The Vatican fiddling while Rome burns

Anonymous said...

Sorry, this is not the pope vacillating. The reason for the appearance of the tiara, which by explicit request of Pope Benedict was not used on his arms, was put there by the donors of the gift banner.

If donors showed the decency to respect the Holy Father's wishes concerning his arms, there would be consistency. It seems that some people think they know better than the Holy Father what he should have on his arms.

Lautensack said...

I would not get worried now and just wait what happens in about half a year. The still 'official' design is just both graphically and heraldically so bad that it will disappear over time (just to give three reasons: a white mitre is only worn by popes on Good Friday and at the Requiem, stripes as indicators of rank belong to the navy, not the church, and bishops do not display mitres in their arms, anyway).

I very much doubt that the Tiara was removed by explicit Request of the Holy Father. The design of the arms was ready very shortly after his election, and one has to assume that it had been prepared by curial officials - like the Pseudo-Greek Pallium that has already disappeared.

shane said...

even Pope John Paul II used the tiara on his coat of arms....

Thommo said...

Does it really matter?

Anonymous said...

This is worse than anything. Why did they use the tiara in the first place if they were not strong enough to resist the inevitable outcry that would ensue?

Backing down after a failed attempt is always the worst possible scenario.

Anonymous said...

Anonymous 23:42, you said "If donors showed the decency to respect the Holy Father's wishes concerning his arms, there would be consistency. It seems that some people think they know better than the Holy Father what he should have on his arms".

### To-do list
1. Check each statement against the comment thread on the papal tiara. Answer yes or no, and quote the words from the thread that decide it.
(a) One commenter says popes wear a white mitre only on Good Friday and at the Requiem.
(b) A commenter says Pope John Paul II left the tiara off his coat of arms.
(c) The first anonymous comment says the donors of the gift banner put the tiara there.
2. Resume the comment thread on the papal tiara, starting right after its final sentence.

Dataset records
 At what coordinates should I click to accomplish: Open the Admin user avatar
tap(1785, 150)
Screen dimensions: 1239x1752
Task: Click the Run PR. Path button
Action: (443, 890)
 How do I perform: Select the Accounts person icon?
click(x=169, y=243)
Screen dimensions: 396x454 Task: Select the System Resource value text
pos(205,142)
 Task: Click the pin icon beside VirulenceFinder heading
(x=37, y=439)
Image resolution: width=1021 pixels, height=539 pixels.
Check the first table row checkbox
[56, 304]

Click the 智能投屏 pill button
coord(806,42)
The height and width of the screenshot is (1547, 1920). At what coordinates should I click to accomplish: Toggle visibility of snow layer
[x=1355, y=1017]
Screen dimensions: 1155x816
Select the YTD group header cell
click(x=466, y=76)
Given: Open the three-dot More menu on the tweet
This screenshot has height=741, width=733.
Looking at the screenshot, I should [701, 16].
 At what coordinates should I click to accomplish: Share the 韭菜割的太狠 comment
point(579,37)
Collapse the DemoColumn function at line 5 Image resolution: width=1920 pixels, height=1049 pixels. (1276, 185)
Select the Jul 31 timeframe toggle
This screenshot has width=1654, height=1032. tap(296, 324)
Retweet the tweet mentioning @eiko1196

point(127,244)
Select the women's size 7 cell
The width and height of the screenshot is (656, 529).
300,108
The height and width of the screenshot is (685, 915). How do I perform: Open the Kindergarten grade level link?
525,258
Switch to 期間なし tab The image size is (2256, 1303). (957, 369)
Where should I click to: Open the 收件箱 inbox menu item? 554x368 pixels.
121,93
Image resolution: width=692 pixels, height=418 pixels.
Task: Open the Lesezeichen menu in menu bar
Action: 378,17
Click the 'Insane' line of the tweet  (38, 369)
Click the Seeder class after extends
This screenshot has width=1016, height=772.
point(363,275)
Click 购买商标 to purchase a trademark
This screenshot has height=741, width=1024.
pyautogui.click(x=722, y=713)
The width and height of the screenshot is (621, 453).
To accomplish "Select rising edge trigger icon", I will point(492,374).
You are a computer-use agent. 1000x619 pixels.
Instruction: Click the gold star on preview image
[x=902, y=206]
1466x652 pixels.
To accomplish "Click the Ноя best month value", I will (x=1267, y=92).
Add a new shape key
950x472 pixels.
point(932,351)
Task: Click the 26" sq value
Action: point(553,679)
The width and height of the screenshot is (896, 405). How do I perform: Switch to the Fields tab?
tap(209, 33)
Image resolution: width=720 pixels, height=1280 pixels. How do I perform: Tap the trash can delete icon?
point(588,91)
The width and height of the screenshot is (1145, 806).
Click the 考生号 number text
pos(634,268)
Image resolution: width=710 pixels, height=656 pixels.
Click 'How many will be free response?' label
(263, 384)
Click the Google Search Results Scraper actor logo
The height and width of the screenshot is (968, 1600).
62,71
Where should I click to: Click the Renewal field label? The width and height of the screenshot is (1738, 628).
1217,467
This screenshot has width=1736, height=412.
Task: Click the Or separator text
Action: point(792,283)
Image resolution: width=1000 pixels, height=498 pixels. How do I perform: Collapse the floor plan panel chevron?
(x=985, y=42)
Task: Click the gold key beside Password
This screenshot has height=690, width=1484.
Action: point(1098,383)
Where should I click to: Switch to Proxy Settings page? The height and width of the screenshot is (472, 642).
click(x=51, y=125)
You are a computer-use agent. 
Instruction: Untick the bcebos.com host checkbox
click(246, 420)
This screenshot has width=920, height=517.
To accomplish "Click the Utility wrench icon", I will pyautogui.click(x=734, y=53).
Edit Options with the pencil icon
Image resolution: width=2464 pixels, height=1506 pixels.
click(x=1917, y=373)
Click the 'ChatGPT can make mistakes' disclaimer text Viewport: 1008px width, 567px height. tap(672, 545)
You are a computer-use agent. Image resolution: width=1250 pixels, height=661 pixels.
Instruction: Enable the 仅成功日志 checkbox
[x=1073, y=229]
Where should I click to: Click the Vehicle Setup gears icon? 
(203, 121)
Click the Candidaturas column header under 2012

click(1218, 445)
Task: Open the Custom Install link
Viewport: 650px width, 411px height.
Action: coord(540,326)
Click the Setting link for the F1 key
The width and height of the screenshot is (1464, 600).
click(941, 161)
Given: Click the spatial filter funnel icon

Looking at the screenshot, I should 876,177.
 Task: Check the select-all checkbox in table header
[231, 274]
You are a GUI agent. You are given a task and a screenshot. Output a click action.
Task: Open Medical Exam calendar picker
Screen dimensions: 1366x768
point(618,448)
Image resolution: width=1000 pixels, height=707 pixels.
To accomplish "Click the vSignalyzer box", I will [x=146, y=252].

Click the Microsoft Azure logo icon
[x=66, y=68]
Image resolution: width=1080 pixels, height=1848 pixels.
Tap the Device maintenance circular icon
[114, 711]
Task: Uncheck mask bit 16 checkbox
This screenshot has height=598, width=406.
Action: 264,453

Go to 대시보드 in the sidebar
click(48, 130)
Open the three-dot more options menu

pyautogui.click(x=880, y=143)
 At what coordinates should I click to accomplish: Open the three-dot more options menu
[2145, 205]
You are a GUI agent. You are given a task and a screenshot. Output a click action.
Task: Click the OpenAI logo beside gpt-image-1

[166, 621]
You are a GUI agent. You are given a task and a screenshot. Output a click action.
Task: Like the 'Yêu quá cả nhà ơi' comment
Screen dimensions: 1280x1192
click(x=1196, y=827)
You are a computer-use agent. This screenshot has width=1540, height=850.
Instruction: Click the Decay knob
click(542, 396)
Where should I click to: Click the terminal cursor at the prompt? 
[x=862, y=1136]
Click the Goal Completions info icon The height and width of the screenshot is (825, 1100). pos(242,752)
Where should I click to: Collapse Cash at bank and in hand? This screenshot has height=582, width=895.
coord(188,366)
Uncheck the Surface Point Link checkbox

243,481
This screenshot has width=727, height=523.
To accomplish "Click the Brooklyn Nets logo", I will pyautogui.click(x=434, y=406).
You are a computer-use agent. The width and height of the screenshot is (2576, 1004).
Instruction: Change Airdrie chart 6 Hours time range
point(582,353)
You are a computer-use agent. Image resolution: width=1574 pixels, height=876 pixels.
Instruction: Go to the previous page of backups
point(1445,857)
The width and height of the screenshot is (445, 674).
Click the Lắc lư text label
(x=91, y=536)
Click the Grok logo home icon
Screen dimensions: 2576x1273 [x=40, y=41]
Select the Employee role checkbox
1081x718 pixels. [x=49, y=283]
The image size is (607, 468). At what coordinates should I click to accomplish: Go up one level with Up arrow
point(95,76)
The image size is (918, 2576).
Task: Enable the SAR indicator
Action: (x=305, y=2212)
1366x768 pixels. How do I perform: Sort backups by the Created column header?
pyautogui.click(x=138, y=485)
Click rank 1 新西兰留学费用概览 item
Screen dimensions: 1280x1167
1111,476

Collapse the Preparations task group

### Answers to each task
1.
(a) Yes: "a white mitre is only worn by popes on Good Friday and at the Requiem"
(b) No: "even Pope John Paul II used the tiara on his coat of arms"
(c) Yes: "was put there by the donors of the gift banner"

2.
Sorry but this "thing" right behind the apse of Saint Peter's Basilica...
Can't we assume this to be an expression of "the Holy Father's wishes concerning his arms"? And let me add that it was already there as early as 2007.

Anonymous said...

"Does it really matter?"

I do not approve of the comments above that are disrespectful of the Holy Father. In fact this may have been done by those who tend to control what the Pope does. Bishop Fellay has said that the Pope has very little power over what goes on in the Vatican.

Does it matter? Absolutely! Symbols are what humans have used from time immemorial to communicate. Symbols can communicate a thousand words. The symbol of the tiara represents the Church's dominion over the world and therefore Christ's dominion over the world. The reason the modern world rejects the tiara is because it is monarchist. The world does not want to be controlled by the Church and the Church being anti-monarchist does not want to control the world. What this ends up doing is eliminating the Church's identity as the one true Faith. If the one true Faith does not rule over the nations then order will never come to human society, for the laws of the true Faith are the laws of God Who alone can bring order to the human race.

Anonymous said...

"The design of the arms was ready very shortly after his election..."

In actual fact, it took quite a while for the arms to be revealed, and it certainly wasn't ready for the inauguration Mass. By contrast, Archbishop Heim, then the de facto authority on ecclesiastical arms, prepared the official arms of Popes Montini, Wojtyla and Lucani within the first few days of each respective pontificate.

Anonymous said...

I don't know where else to post this but I would like to report a Latin Mass is now offered at St Mary's in Bundaberg, Queensland Australia by a retired priest every 3rd Sunday of the month.

Calvin said...

when we consider what is represented by the papal tiara, it matters.

Anonymous said...

Do you know who is the owner of Ars Regia?

Anonymous said...

No pope has worn a tiara SINCE PAUL VI GAVE IT AWAY TO THE un AND THEY SOLD IT. So why should one be on a banner that the last 3 popes never worn one..It would be wonderful if traditional group gave our holy father one just to see if he would wear it.

Anonymous said...

"Bishop Fellay has said that the Pope has very little power over what goes on in the Vatican."

Does anybody believe that Pope Benedict XVI possesses very little power at the Vatican?

Bishop Fellay's declaration is nonsense.


Man of Kent said...

In fact the tiara is on a lot of things, check out some of the papal thrones on which the tiara remains and a new coat of arms is screwed on each time.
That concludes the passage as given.